Whatever Next? What You’ll Find Here and Where to Begin

When you pick up a book about transformation, it can feel like stepping into a dense forest. So many frameworks, models, and success stories jostle for attention. The challenge isn’t just understanding the theories—it’s figuring out how to apply them in the messy, human reality of your own work.

Whatever Next? was written with that reality firmly in mind. It doesn’t pretend that transformation is straightforward or that there’s a single path that works for everyone. Instead, it offers a series of lenses—ways of seeing—that help you notice what’s really happening, both in your organisation and in yourself.

What you’ll find here

Inside the book you’ll find a blend of lived experience, practical tools, and thought-provoking stories. It draws on decades of work across architecture, change, design, and leadership, but it is not a playbook. Instead, it invites you to reflect, to connect, and to experiment.

You’ll discover five core lenses:

  • Reflect – pausing to understand where you are and how you got here.
  • Reimagine – opening up new possibilities, collectively shaping what the future could look like.
  • Reframe – shifting perspectives, questioning assumptions, and finding better ways of seeing old problems.
  • Rewire – putting the right structures, systems, and practices in place to make progress real.
  • Reconnect – ensuring the human side isn’t forgotten, nurturing trust, relationships, and meaning.

These lenses are not sequential steps. They are points of focus, ways of paying attention that can be revisited again and again. Transformation is never linear—it’s cyclical, iterative, and deeply human.

Rather than handing you a checklist, Whatever Next? shares stories and provocations that will resonate differently depending on your role and your moment. A portfolio lead might hear echoes in the tension between strategy and delivery. A designer might see their practice reflected in the call to reconnect. An architect might find energy in reframing entrenched ways of working.

Where to start

So, where should you begin?

That’s the question many readers ask, especially if they’re used to books that prescribe “Start here, then do this.” But transformation rarely works that way. The best starting point is where your energy—and your organisation’s energy—currently lies.

If you’re wrestling with broken processes and clunky systems, the Rewire lens may speak loudest.
If you sense people are weary and disconnected, perhaps Reconnect is the most urgent.
If your future vision feels unclear or fragmented, Reimagine will open new space.
If you’re overwhelmed by complexity, take time in Reflect.
And if you feel stuck in familiar patterns, Reframe might unlock something new.
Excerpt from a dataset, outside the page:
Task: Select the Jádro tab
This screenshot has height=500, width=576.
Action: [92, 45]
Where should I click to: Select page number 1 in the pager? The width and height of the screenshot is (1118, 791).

In practice, you may find yourself circling between them. Reflection sparks reimagination. Rewiring surfaces the need to reconnect. Reframing shifts how you reflect. That’s the cycle—and the momentum—that keeps transformation alive.

An invitation

This book is for leaders, architects, change makers, designers—anyone trying to make transformation more human and more honest. It doesn’t promise easy answers. Instead, it offers companionship, perspective, and provocation for the journey you’re already on.

So, as you turn the pages, notice what resonates. Follow the stories that make you pause. Revisit the questions that stick. And most of all, ask yourself: Whatever next?